(Element and text position data)
┌──

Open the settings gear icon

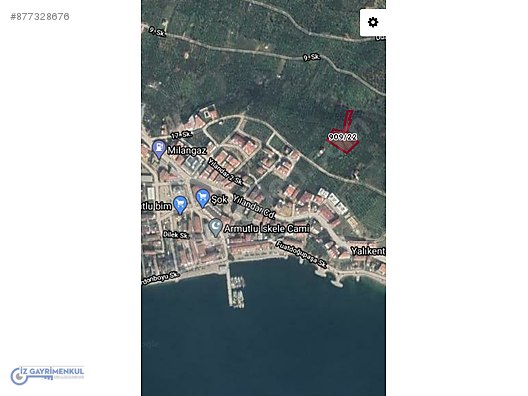coord(373,23)
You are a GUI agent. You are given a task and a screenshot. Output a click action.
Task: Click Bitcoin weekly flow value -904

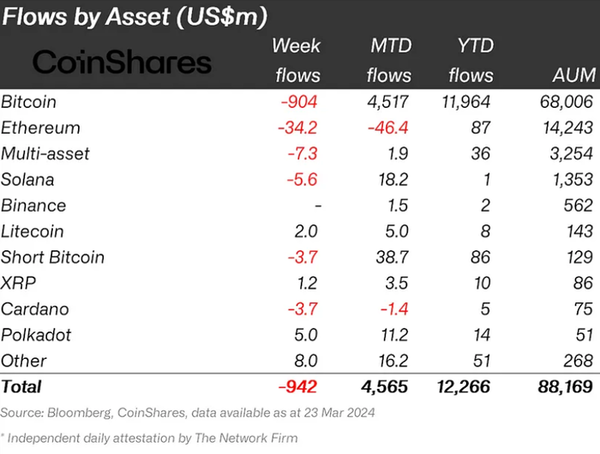(x=299, y=102)
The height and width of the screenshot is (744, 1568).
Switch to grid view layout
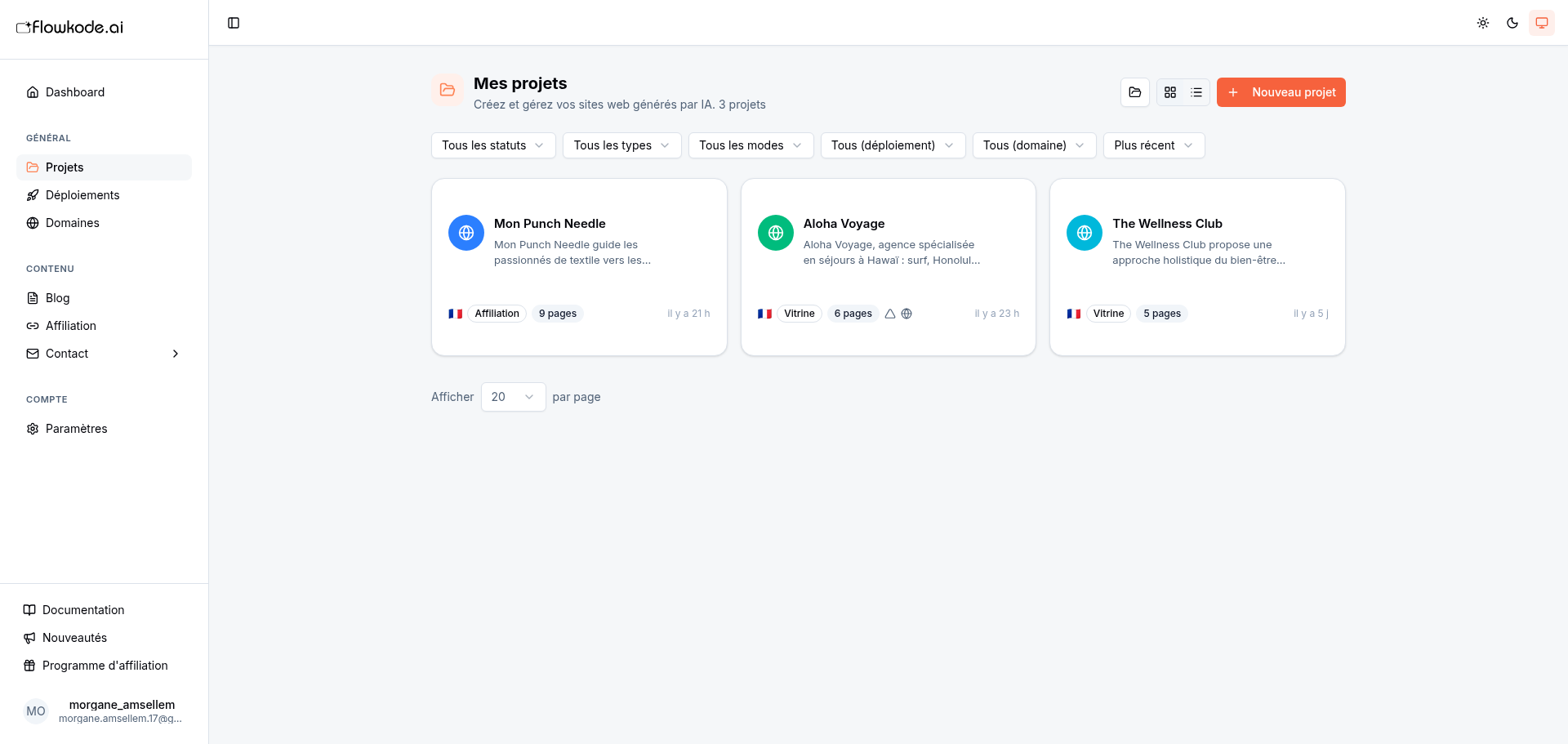(x=1170, y=92)
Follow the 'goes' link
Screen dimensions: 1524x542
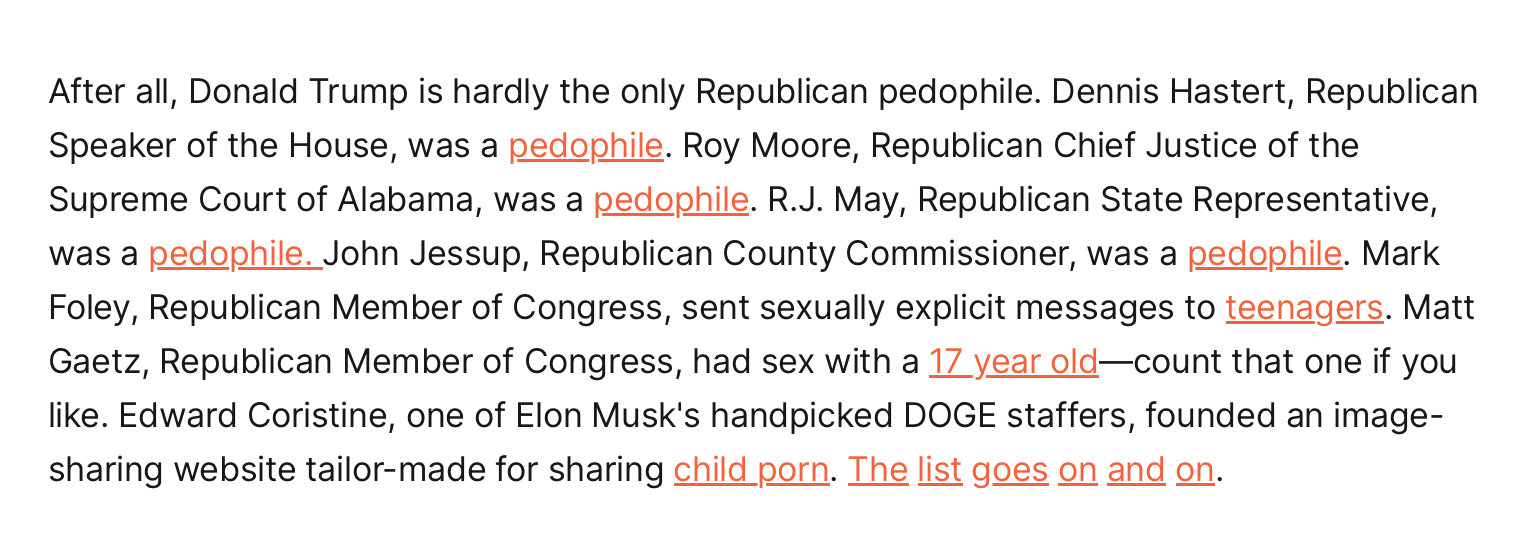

└──

To be done:
Echo every line of the listing above without any changes, and leave out the pictures.

Output of the exercise:
Open the settings gear icon

coord(373,23)
You are a GUI agent. You are given a task and a screenshot. Output a click action.
Task: Click Bitcoin weekly flow value -904

(x=299, y=102)
The height and width of the screenshot is (744, 1568).
Switch to grid view layout
(x=1170, y=92)
Follow the 'goes' link
Screen dimensions: 1524x542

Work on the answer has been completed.